Blind 75Easy
Counting Bits — DP from Lowest Set Bit
Use the recurrence dp[i] = dp[i >> 1] + (i & 1) to build popcounts from 0 to n.
Dynamic ProgrammingBit Manipulation
Problem Statement
For every number i in range [0, n], return the number of set bits.
Why This Problem Matters
- Practises combining bit operations with dynamic programming.
- Generalises popcount knowledge across a range efficiently.
- Common warm-up before harder DP/bit problems.
Thought Process
Observe recurrence
Right-shifting drops the lowest bit; add 1 when the dropped bit was set.
Build bottom-up array
dp[0] = 0; fill dp[i] using dp[i >> 1] + (i & 1).
Optionally use highest power of two
Alternative recurrence dp[i] = 1 + dp[i - highestPowerOfTwo].
Step-by-Step Reasoning
- Initialise dp array length n + 1.
- Loop i from 1..n computing dp[i] = dp[i >> 1] + (i & 1).
- Return dp.
Dry Run
n = 5
dp = [0,1,1,2,1,2].
n = 0
dp = [0].
Complexity Analysis
Time
O(n)
Space
O(n)
Why
Single pass fills dp array of size n + 1.
Annotated Solution
JAVA
public class CountingBits {
public int[] countBits(int n) {
int[] dp = new int[n + 1];
for (int i = 1; i <= n; i += 1) {
dp[i] = dp[i >> 1] + (i & 1);
}
return dp;
}
}Right-shifting removes the least significant bit; adding (i & 1) detects whether that bit was a one.
Common Pitfalls
- Forgetting to initialise dp[0] leads to default zeros but emphasise base case explicitly.

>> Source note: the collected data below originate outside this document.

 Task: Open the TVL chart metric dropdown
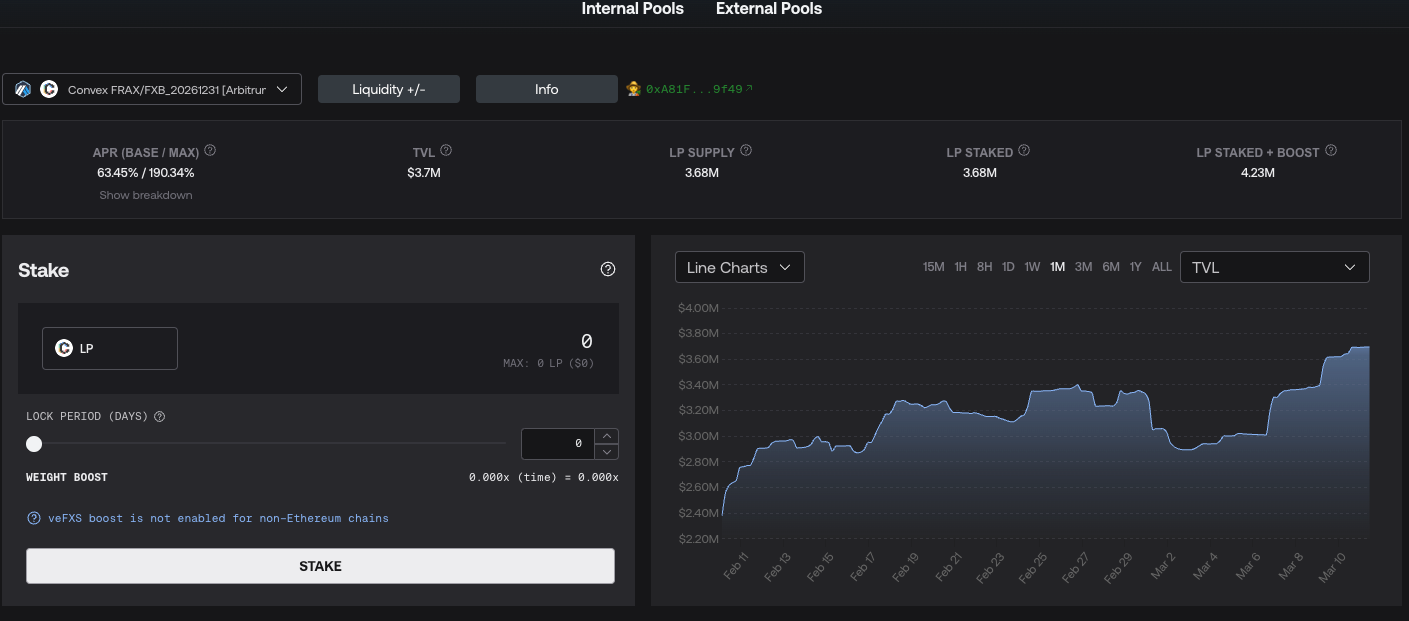[x=1274, y=267]
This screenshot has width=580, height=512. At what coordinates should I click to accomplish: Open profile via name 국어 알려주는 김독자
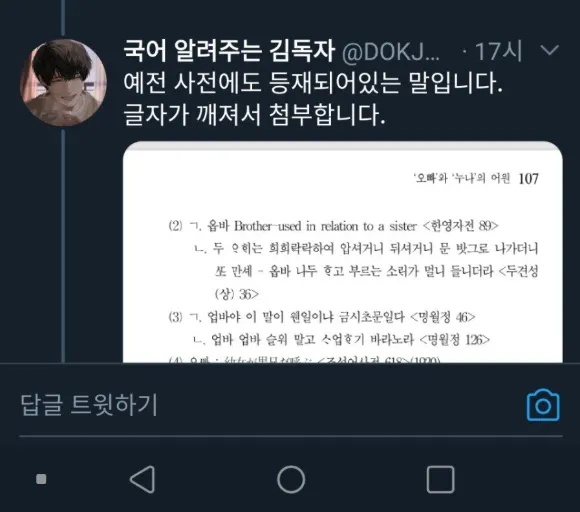pos(229,51)
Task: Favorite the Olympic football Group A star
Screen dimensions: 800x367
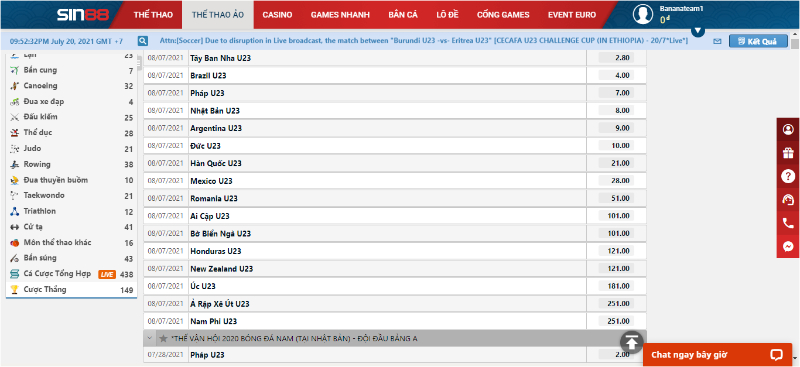Action: [163, 338]
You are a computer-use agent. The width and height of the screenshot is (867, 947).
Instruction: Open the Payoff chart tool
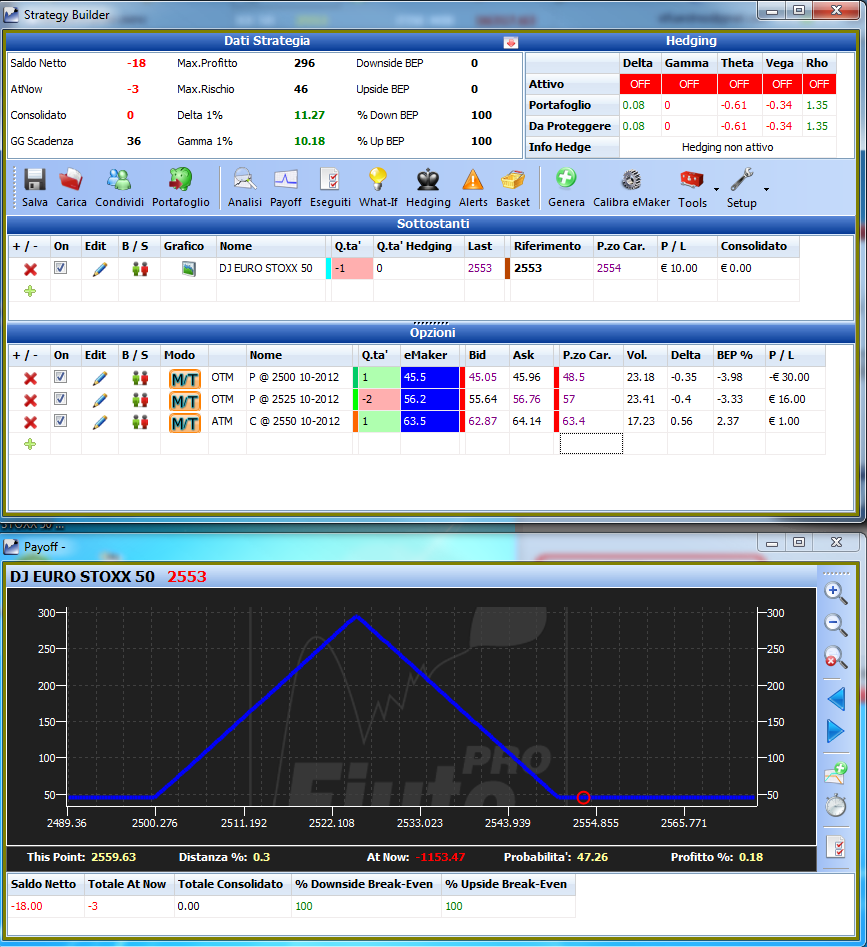coord(286,188)
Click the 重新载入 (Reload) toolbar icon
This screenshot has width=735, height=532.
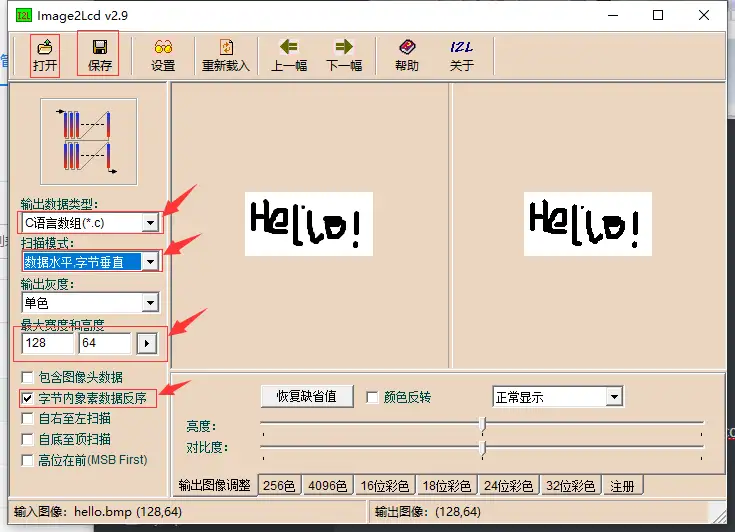[x=226, y=53]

- Using recursion for each value degenerates to O(n log n).
- Confusing >> with >>> changes behaviour for negative numbers; inputs are non-negative so >> is safe.
Follow-Up Questions
- Can you compute counts only for odd numbers? (Observe parity pattern.)
- How would you adapt this for 64-bit numbers?
Key Takeaways
DP on integers often leverages binary representations.
Look for recurrences that reuse previously computed values.
Multiple recurrences exist—mention alternatives to show depth.